##### GIVEN TEXT #####
However, once the U.S. government started making stimulus payments, U.S. demand exploded and importers had to work hard to catch up, Courtright said. Eventually, giant container ships began backing up at anchorage outside the major West Coast ports. Concurrently,the price to bring a cargo container of imports rose far faster than the cost of shipping out exports. An empty container might be turned around — sent back to Asia and filled up with exports — in 60 or 65 days, Courtright said, whereas filling that container with an export product in Seattle or Long Beach would double the turn-around time.

Sending back empties simply made shippers more money, Courtright said.

“So the carriers are very mindful of when we ship an export product back, we tie up the container for longer,” he said.

However, Courtright said growers should feel confident about their ability to export because hay is still shipping from West Coast ports. The biggest challenge right now is that shipping schedules on routes like the PN1 have been severely disrupted, making it difficult to get loaded containers onto the right ships. Courtright said he currently books freight space eight weeks in advance. He will sometimes tell shippers to have containers and trucks ready to load at particular time on a particular day, only to have the Port of Seattle say that ship is not available or in port for loading and unloading. Port authorities tell him the issue is out of their control, Courtright said.

Such issues lead to a lot of uncertainty about when cargoes can be loaded and forces both shippers and farmers to act quickly Courtright said.

“If you go back a couple of years this rarely happened. It was not a common thing for vessel orders to change for different services to come in a different order than we had booked and that presents the biggest challenge that we’re facing now,” Courtright said. “It’s certainly not something we want to do, or we like doing, but it’s the reality of the situation that we’re living in.”

Labor concerns

It also doesn’t help that the ocean carriers operating out of the ports of Seattle and Tacoma are getting ready to negotiate a new contract with the International Longshore and Warehouse Union, which represents dock workers, given the current contract expires in June.

“We generally, — as shippers and U.S. producers — we have to sit back and watch,” Courtright said.

John Wolf, the CEO of the Northwest Seaport Alliance, which oversees the operations of both the ports of Seattle and Tacoma, said the alliance also has to sit back and watch the contract talks. The organization doesn’t expect those talks to actually start until April at the earliest.
##### SUPPLIED DATA #####
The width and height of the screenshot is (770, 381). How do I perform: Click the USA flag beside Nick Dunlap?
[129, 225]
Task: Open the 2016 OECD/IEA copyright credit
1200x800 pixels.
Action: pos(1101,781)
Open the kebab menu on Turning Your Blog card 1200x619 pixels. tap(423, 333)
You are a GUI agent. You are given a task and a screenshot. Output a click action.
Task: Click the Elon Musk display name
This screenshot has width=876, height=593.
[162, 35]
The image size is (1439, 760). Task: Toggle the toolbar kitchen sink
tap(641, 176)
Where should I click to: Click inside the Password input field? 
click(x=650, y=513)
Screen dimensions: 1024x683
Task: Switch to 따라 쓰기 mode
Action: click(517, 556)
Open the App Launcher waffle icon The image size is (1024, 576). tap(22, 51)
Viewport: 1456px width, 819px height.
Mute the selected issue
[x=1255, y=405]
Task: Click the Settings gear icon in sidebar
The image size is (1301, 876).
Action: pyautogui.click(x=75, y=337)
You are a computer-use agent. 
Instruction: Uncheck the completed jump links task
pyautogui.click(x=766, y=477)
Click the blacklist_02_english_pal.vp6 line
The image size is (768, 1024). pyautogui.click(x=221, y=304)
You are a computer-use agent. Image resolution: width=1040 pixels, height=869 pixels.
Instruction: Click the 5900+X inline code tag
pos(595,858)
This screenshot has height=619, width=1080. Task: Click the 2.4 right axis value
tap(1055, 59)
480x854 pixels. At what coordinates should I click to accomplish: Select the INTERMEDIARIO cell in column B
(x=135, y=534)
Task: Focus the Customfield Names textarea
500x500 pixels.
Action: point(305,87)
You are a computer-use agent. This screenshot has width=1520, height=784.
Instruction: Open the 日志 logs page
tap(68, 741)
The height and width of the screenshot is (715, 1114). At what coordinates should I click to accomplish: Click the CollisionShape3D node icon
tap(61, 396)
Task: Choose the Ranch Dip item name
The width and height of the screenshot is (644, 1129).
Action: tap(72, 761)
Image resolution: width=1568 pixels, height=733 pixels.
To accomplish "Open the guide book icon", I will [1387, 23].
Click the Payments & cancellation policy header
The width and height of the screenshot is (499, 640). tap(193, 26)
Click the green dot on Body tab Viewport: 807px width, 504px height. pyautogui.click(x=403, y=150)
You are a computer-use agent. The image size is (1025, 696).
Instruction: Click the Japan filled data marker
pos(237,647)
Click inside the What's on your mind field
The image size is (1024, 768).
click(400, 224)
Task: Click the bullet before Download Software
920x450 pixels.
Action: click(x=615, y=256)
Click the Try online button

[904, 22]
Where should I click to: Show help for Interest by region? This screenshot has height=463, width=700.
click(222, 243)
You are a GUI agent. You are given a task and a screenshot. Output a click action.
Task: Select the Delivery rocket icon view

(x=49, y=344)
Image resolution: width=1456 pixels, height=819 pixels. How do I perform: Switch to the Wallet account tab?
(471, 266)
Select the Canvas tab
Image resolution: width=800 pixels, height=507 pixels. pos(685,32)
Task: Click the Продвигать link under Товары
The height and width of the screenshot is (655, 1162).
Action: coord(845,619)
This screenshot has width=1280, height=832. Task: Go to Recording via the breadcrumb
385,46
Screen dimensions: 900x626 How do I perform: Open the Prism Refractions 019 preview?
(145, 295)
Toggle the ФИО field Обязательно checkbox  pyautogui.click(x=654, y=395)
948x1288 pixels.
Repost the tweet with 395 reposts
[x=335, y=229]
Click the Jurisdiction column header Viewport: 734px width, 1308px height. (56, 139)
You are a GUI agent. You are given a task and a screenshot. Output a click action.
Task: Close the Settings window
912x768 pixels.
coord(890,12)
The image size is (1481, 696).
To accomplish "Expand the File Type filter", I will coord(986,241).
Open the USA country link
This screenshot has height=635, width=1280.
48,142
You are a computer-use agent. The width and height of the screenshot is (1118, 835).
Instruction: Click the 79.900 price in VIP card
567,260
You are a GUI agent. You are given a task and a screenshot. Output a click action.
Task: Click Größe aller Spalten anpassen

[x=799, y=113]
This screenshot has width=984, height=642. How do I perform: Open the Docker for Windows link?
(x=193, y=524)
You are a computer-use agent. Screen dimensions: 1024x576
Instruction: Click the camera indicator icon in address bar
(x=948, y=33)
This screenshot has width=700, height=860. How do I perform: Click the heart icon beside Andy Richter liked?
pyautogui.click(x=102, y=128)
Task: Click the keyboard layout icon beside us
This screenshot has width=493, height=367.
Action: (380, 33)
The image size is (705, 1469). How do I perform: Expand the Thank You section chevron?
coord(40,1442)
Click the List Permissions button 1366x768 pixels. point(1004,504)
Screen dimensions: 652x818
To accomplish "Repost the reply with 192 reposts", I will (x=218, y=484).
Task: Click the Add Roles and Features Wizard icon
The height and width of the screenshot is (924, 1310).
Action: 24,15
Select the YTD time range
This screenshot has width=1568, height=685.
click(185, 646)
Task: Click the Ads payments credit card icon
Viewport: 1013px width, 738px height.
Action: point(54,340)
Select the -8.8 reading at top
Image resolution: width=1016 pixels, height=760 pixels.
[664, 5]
#####
**WORK INSTRUCTION A:** Please summarize the hay shipping text in two sentences.
**WORK INSTRUCTION B:**
Answer these questions from the hay shipping text:
(i) How far in advance does Courtright currently book freight space?
(ii) When does the current contract with the International Longshore and Warehouse Union expire?
(iii) Who is the CEO of the Northwest Seaport Alliance?
You won't need the stored records for this work.

**EXPECTED ANSWER A:** After U.S. stimulus payments made import demand explode, container ships backed up outside major West Coast ports, and carriers found that sending empty containers back to Asia made them more money than waiting for exports to be loaded. Courtright said hay is still shipping, but badly disrupted shipping schedules make it hard to get loaded containers onto the right ships, and contract talks with the dock workers' union loom because the current contract expires in June.

**EXPECTED ANSWER B:**
(i) Eight weeks.
(ii) In June.
(iii) John Wolf.